» **The data**:
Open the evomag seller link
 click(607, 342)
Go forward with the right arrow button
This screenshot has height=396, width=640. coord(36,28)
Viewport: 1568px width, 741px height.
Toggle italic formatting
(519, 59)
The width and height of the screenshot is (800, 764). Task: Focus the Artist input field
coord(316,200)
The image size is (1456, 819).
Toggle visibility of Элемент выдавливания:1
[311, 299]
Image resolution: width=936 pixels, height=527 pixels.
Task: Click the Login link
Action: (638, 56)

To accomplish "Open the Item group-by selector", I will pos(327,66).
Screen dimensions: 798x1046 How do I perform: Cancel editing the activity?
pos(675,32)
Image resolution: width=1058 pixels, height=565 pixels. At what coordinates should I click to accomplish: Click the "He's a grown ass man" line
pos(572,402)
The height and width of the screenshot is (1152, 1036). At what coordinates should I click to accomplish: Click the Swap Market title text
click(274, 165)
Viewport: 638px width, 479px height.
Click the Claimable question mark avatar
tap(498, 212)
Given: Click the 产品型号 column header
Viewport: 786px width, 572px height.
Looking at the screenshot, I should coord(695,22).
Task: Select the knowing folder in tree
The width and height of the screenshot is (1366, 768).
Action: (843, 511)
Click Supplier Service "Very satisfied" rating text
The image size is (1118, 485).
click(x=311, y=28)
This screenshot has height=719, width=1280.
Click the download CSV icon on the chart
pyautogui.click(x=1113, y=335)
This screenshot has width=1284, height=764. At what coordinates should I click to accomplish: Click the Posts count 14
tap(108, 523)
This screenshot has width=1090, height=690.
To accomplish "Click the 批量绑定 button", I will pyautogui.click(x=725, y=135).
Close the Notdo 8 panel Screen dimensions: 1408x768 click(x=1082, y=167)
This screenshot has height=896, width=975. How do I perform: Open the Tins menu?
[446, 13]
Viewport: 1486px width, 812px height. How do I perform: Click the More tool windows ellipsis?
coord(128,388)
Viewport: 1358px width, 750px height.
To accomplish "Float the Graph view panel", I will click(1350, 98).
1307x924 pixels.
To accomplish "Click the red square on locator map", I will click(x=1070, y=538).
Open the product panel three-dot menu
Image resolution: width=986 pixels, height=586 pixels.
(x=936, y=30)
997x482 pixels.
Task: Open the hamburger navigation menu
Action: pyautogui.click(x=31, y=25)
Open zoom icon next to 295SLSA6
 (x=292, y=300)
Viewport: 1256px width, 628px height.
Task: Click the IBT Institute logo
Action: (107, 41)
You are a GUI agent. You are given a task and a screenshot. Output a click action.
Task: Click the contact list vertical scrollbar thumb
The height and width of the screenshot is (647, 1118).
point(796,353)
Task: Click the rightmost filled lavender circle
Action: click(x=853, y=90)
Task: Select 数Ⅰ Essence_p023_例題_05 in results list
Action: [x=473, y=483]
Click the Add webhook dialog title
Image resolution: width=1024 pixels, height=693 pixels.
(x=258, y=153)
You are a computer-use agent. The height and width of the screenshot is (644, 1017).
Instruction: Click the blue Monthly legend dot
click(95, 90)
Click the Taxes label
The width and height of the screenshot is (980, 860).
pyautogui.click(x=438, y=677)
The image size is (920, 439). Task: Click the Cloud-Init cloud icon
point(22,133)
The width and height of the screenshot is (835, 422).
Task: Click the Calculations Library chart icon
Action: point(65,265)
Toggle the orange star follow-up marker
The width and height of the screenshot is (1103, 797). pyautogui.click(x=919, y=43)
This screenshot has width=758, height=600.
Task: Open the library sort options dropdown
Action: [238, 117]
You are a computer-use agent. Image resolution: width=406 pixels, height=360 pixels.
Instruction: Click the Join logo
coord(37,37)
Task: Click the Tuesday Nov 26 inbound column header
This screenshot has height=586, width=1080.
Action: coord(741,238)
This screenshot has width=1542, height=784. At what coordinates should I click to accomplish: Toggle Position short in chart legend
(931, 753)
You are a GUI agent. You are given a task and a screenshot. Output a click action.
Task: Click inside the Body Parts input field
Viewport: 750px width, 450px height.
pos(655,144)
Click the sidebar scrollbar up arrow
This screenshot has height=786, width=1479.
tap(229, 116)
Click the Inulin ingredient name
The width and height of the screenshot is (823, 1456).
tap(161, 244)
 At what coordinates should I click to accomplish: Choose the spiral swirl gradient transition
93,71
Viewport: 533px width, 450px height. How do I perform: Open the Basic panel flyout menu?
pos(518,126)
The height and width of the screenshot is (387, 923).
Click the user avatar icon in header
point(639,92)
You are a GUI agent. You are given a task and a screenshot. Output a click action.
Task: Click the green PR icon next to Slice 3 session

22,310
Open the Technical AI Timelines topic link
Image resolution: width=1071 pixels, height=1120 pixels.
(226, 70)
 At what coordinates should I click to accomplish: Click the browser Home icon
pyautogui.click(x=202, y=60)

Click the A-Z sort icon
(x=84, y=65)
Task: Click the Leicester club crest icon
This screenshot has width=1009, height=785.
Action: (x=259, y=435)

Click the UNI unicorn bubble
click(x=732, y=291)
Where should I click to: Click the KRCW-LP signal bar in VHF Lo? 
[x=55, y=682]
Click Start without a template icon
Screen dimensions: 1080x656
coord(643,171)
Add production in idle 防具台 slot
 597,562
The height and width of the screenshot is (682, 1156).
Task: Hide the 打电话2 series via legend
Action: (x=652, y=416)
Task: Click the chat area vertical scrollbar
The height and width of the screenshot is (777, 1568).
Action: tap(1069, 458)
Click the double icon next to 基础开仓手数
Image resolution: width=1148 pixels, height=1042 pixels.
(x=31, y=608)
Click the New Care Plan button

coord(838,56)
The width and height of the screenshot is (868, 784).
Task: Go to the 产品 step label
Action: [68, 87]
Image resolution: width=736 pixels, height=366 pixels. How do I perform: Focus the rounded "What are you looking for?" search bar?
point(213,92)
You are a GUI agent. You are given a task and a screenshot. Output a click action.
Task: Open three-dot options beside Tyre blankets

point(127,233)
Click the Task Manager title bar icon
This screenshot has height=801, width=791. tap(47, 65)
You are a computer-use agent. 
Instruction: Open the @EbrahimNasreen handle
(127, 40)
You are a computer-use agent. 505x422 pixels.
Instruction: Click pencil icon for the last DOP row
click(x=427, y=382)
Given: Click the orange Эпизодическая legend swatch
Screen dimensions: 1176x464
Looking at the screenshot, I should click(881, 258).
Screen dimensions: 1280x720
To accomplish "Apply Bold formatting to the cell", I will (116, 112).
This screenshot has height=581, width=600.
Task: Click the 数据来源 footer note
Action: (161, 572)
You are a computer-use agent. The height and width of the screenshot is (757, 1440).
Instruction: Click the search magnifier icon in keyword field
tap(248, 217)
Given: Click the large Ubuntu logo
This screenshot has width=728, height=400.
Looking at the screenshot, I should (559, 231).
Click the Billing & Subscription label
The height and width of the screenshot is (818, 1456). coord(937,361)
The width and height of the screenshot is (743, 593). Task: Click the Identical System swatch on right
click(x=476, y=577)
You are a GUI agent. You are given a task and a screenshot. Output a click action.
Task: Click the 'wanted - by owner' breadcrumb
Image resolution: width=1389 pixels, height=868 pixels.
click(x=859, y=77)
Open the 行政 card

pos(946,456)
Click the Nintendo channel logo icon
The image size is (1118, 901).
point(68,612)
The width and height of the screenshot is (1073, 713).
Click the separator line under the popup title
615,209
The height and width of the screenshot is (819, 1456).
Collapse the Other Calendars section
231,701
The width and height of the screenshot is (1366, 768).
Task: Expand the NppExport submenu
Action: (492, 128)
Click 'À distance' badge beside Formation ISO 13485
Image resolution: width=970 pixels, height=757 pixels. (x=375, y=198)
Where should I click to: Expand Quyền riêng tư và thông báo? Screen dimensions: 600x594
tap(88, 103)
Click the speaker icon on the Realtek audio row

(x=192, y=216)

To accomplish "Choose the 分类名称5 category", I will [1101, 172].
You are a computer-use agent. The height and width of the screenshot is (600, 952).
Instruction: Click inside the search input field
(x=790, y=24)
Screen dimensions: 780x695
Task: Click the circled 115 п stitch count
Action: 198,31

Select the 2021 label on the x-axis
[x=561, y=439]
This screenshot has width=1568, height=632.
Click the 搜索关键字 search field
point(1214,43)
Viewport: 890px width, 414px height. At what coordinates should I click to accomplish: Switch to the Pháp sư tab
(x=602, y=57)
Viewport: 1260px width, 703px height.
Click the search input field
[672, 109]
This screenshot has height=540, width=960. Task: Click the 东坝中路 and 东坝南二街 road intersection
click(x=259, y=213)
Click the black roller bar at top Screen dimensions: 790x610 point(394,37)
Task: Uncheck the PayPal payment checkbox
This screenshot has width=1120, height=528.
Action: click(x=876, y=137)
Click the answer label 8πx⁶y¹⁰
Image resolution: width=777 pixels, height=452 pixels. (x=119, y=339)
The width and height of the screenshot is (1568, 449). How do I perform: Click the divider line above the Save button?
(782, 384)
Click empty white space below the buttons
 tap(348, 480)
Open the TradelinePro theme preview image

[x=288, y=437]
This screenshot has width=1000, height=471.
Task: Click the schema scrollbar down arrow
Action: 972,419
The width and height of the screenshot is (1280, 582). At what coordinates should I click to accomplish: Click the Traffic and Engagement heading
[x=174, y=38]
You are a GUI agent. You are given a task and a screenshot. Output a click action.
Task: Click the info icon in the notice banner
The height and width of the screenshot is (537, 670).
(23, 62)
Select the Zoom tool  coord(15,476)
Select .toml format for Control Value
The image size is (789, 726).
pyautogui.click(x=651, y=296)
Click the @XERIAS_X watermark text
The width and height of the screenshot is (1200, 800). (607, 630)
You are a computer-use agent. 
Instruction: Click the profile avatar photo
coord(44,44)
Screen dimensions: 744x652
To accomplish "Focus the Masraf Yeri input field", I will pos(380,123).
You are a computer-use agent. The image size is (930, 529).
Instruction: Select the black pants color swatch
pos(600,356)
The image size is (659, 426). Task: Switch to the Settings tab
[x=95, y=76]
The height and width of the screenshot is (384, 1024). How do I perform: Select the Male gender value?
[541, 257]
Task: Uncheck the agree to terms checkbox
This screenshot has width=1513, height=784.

» **Aim of the exercise**: Since only part of the listing is wanted, copy exactly the lines from the one holding "Click the download CSV icon on the chart" to the one holding "Close the Notdo", both included.

» **Solution to this problem**:
Click the download CSV icon on the chart
pyautogui.click(x=1113, y=335)
This screenshot has width=1284, height=764. At what coordinates should I click to accomplish: Click the Posts count 14
tap(108, 523)
This screenshot has width=1090, height=690.
To accomplish "Click the 批量绑定 button", I will pyautogui.click(x=725, y=135).
Close the Notdo 8 panel Screen dimensions: 1408x768 click(x=1082, y=167)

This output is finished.